[THINGS TO DO]
- 1) In the passage on volcanic plume gas measurements below, what peak amplitude do the explosions marked by red circles in Fig. 7 exceed?
- 2) List every gas concentration ratio that the passage on volcanic plume gas measurements reports for January 12, 2015.
- 3) Carry on the passage on volcanic plume gas measurements from its final sentence.
─── READING TEXT
On January 12, February 25 and March 17, 2015, the measured plume compositions are quite variable during each observation. The large scatter is likely due to temporal variation of the source gas composition or of contribution from different sources. In order to quantify the temporal variation, the gas concentration ratios are obtained by comparing peak concentration of each species at the time of major SO2 concentration peak (Additional file 2: Tables S1–S3). Variation of the gas concentration ratios at the peaks are shown in Figs. 4, 5 and 6, for January 12, February 25, and 17 March, 2015, respectively. Waveforms of the infrasonic for these 3 days observed at the crater rim are shown in Fig. 7, in which occurrences of explosions with peak amplitude > 50 Pa are indicated by red circles. On January 12, 2015, an intensive ash emission continued during the measurement (Fig. 1c). The ash emission was accompanied by frequent explosions, and the infrasonic amplitude was continuously large (Fig. 7a). The CO2/SO2 and SO2/H2S ratios have large ranges from 1 to 8 and from 3 to 300, respectively (Fig. 4a, d). During the early measurement by 10:20, the CO2/SO2 ratios are split into two values of two and eight. Then the ratio shows gradual decrease from eight to two after 10:55 (Fig. 4a). The SO2/H2S ratios show a similar variation; two values of about five and > 15 are observed before 10:20, and the ratios increased from about five to 100 after 10:55 (Fig. 4b). The H2O/SO2 and H2/SO2 ratios are 30 ± 13 and 0.12 ± 0.03, respectively, and do not show clear temporal variation (Fig. 4c, d). The composition variation does not seem to correlate with the occurrence of explosions.
──────
─── INFORMATION PROVIDED
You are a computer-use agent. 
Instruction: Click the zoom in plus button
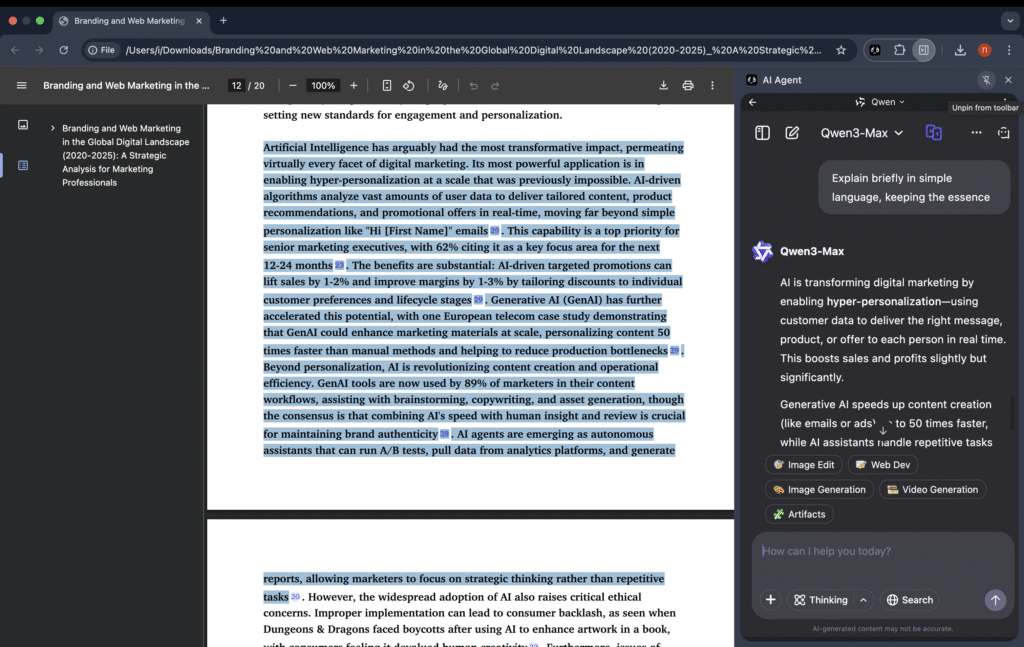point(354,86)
──────
─── INFORMATION PROVIDED
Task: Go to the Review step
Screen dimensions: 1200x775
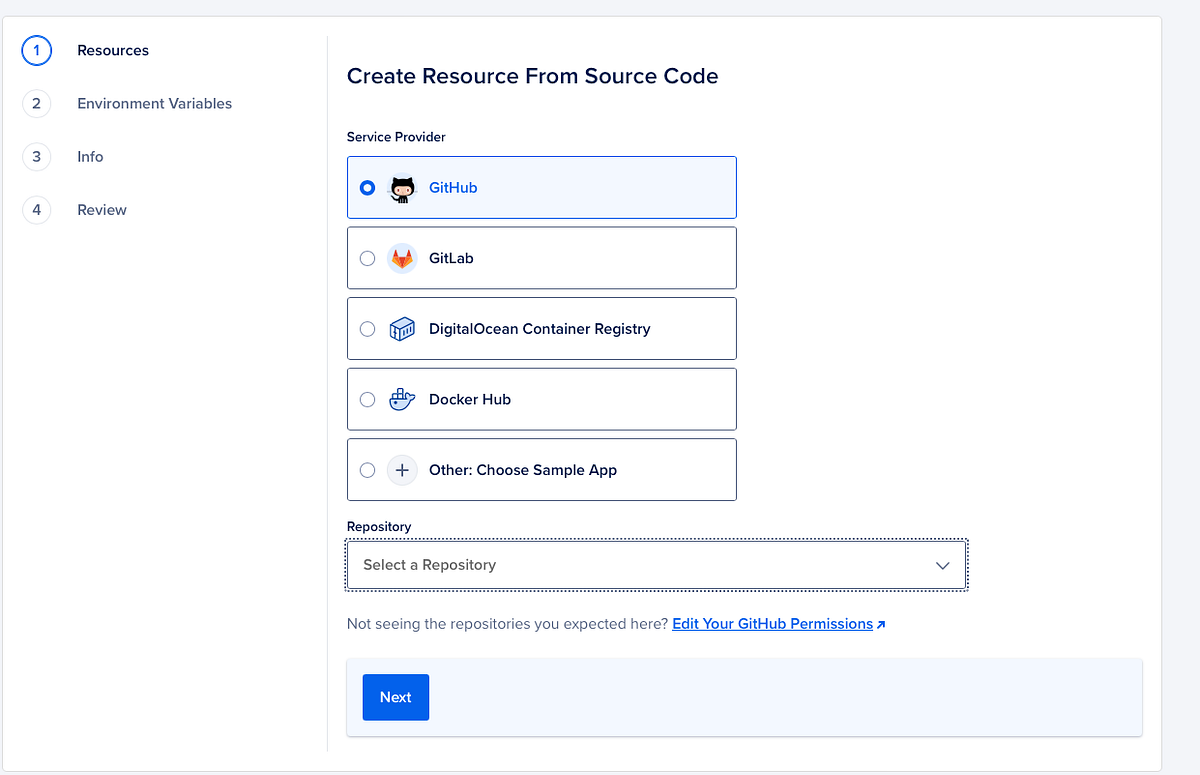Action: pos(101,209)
──────
[PER-TASK OUTPUTS]
- 1) 50 Pa

- 2) CO2/SO2, SO2/H2S, H2O/SO2, H2/SO2

- 3)
On February 25, 2015, a moderate ash emission continued during the measurement conducted at 1 km northeast from the crater (site 8 in Fig. 1b). Because of the distance from the crater, the plume was diluted with the air with the maximum SO2 concentration of 5.8 ppm, and a smaller number of peaks were quantified with lower quality than in January (Additional file 2: Table S2). The amplitude of infrasonic waves was relatively small until 13:05, then increased later with explosions with every 5–10 min (Fig. 7b). However, there were no changes in the appearance of the ash emission as the surficial phenomenon. The estimated ratios show a large scatter and do not show clear temporal variation (Fig. 5). The compositions obtained for peaks with relatively high concentration (> 4 ppm SO2) are plotted in the same range of the ratios in January.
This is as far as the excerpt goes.